The slow was because I’d needed caffeine to get through Italian and then was up past 11:00 a.m., so even buying food was a mental challenge.

I have to spend part of today reviewing Italian. Class ends next week and I’m going into part II; I feel as though I might have a fighting chance if I get the grammar under my belt. I just have to decide I’m gonna, and then rearrange my catastrophically confusing notes. And get over a few things: when I found out that the word(s) for it were the same words we sometimes use for a/an on Thursday, I did have a little internal temper tantrum. “Fuck you, Italia, with your la/lo/le/li!”

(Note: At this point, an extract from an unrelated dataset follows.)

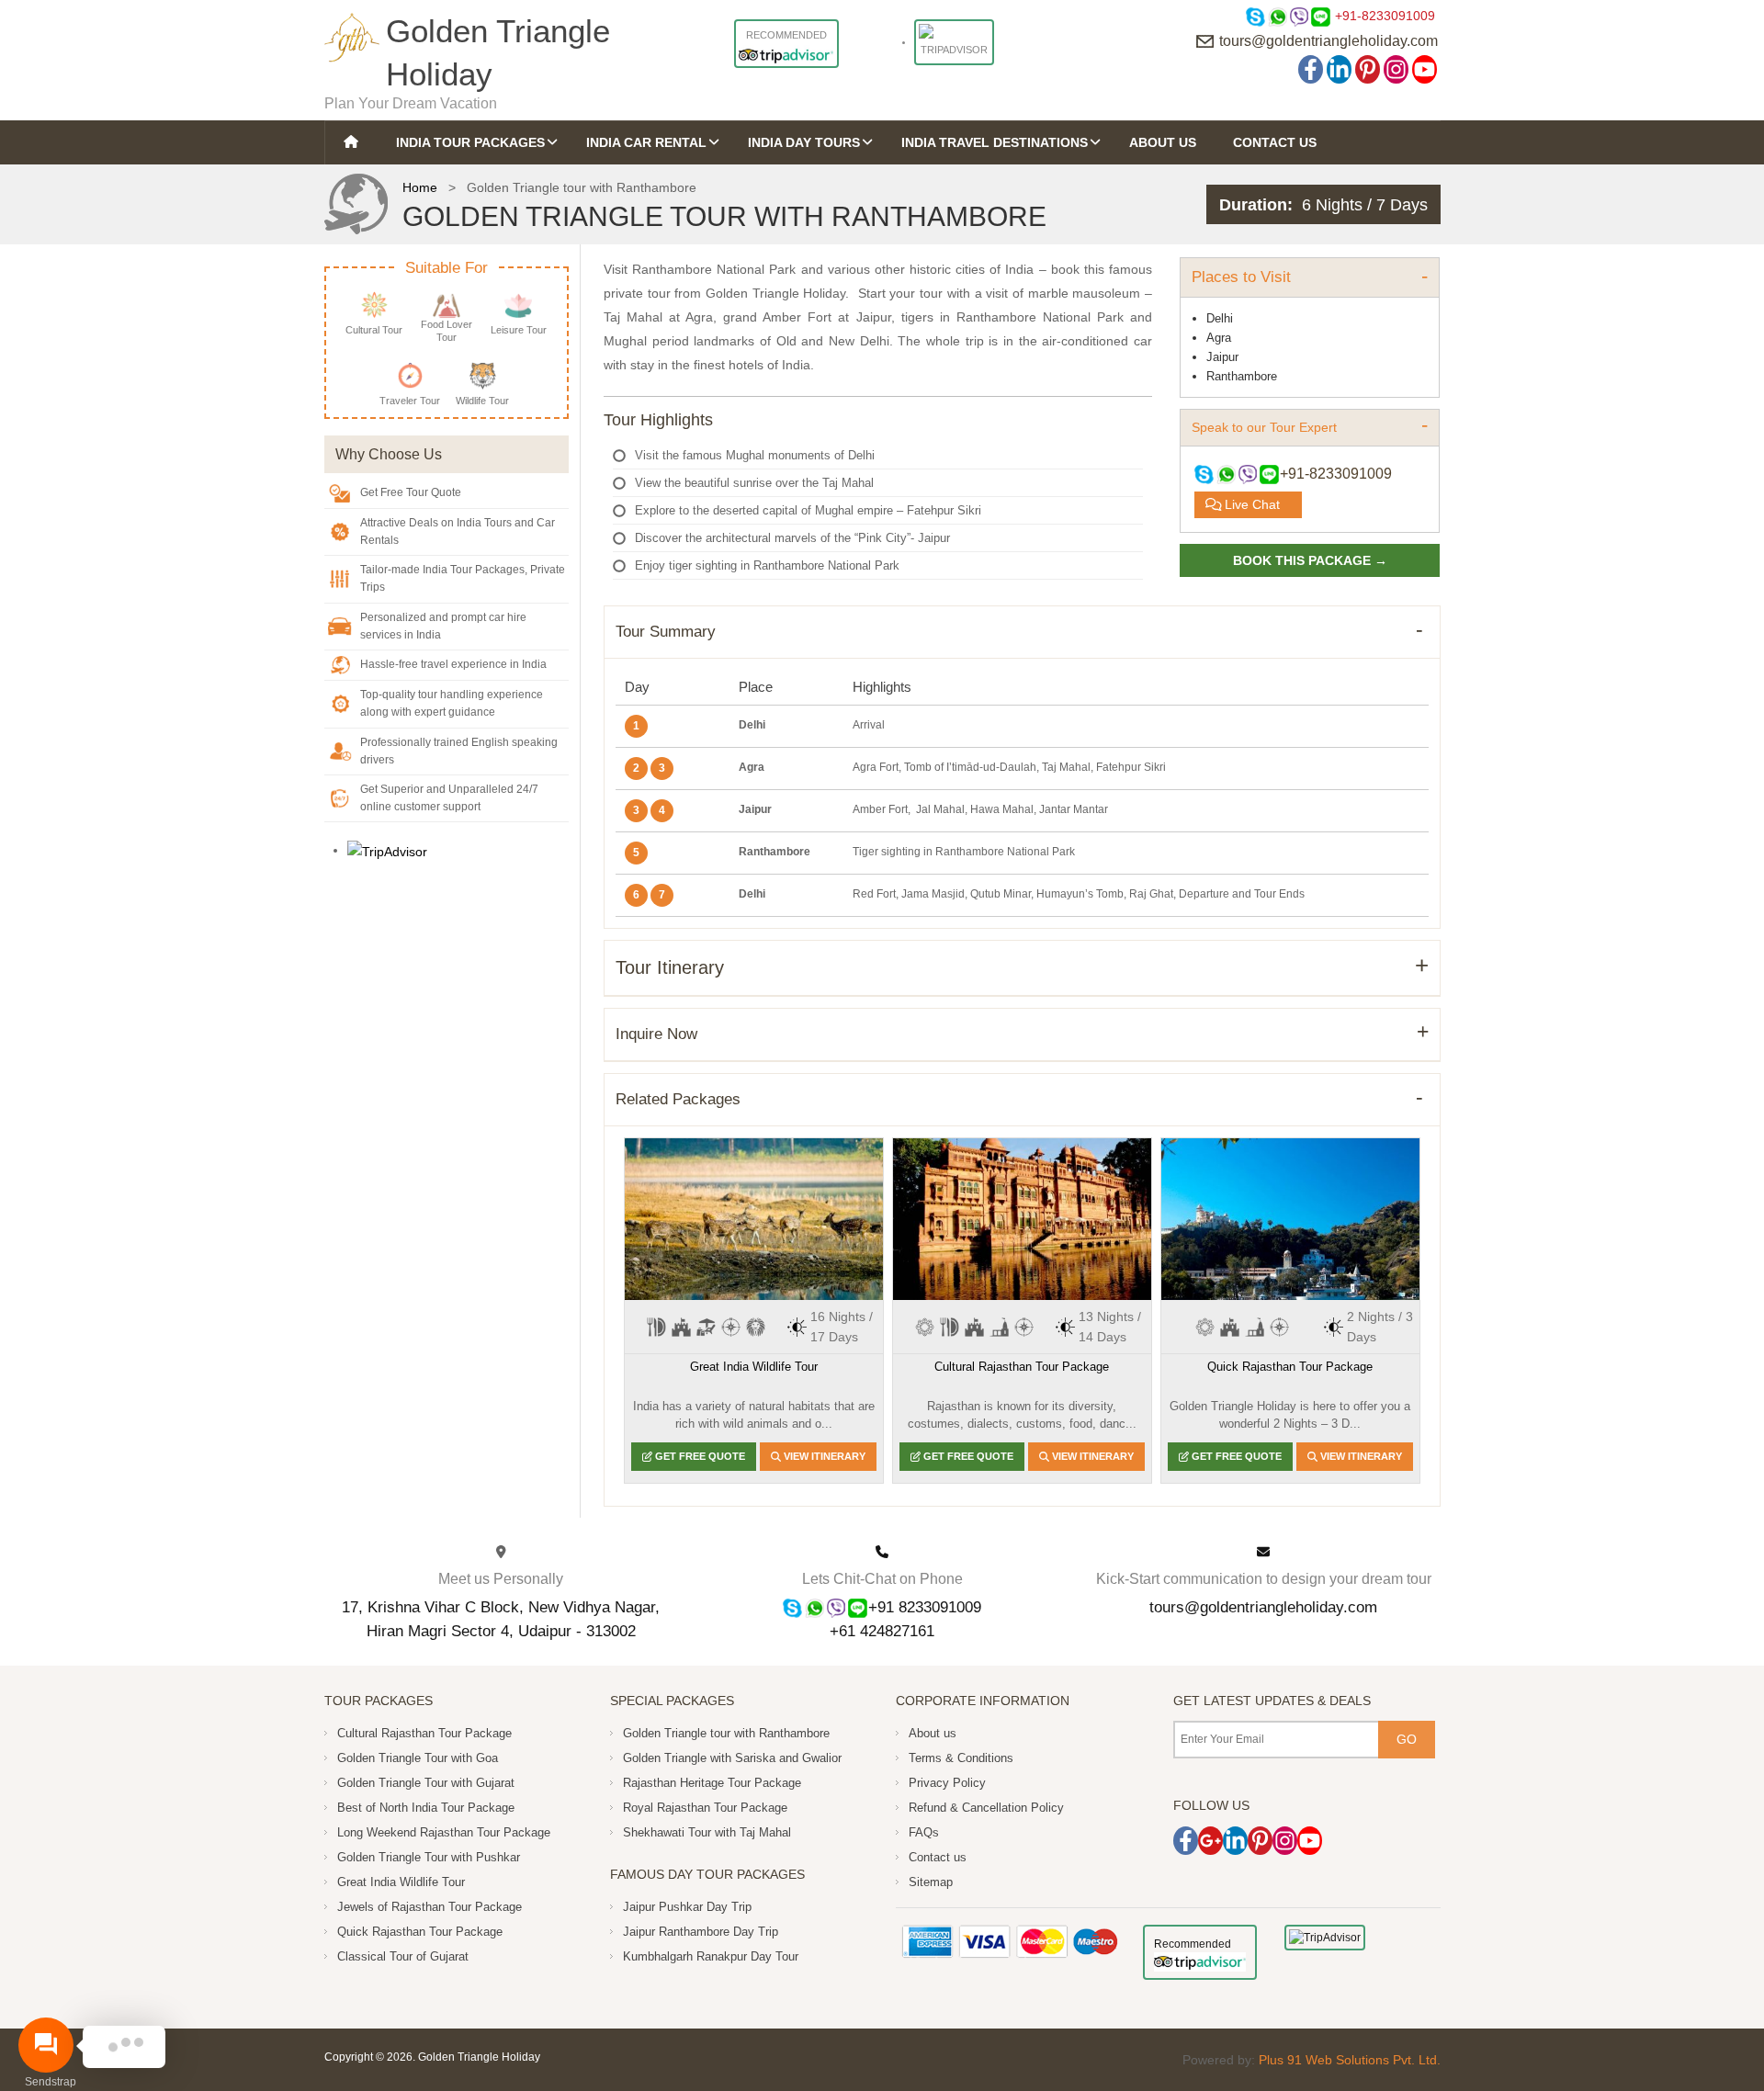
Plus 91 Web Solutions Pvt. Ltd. (1350, 2059)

Ironically, this is all brushing up my English grammar considerably. “Here’s the transitive form,” says Amalia, and of course I have to think it through in English, and then sometimes in French, before I really get it.

I caught a real break with Italian I this latest time through: only three of us signed up, so there was lots of individual attention *and* they shortened the class by half an hour… which meant we were leaving at 9:00 p.m. instead of 9:30. As I am the girl whose day starts at five, that extra half hour was golden. When Italian II starts next month it’s gonna be a jolt.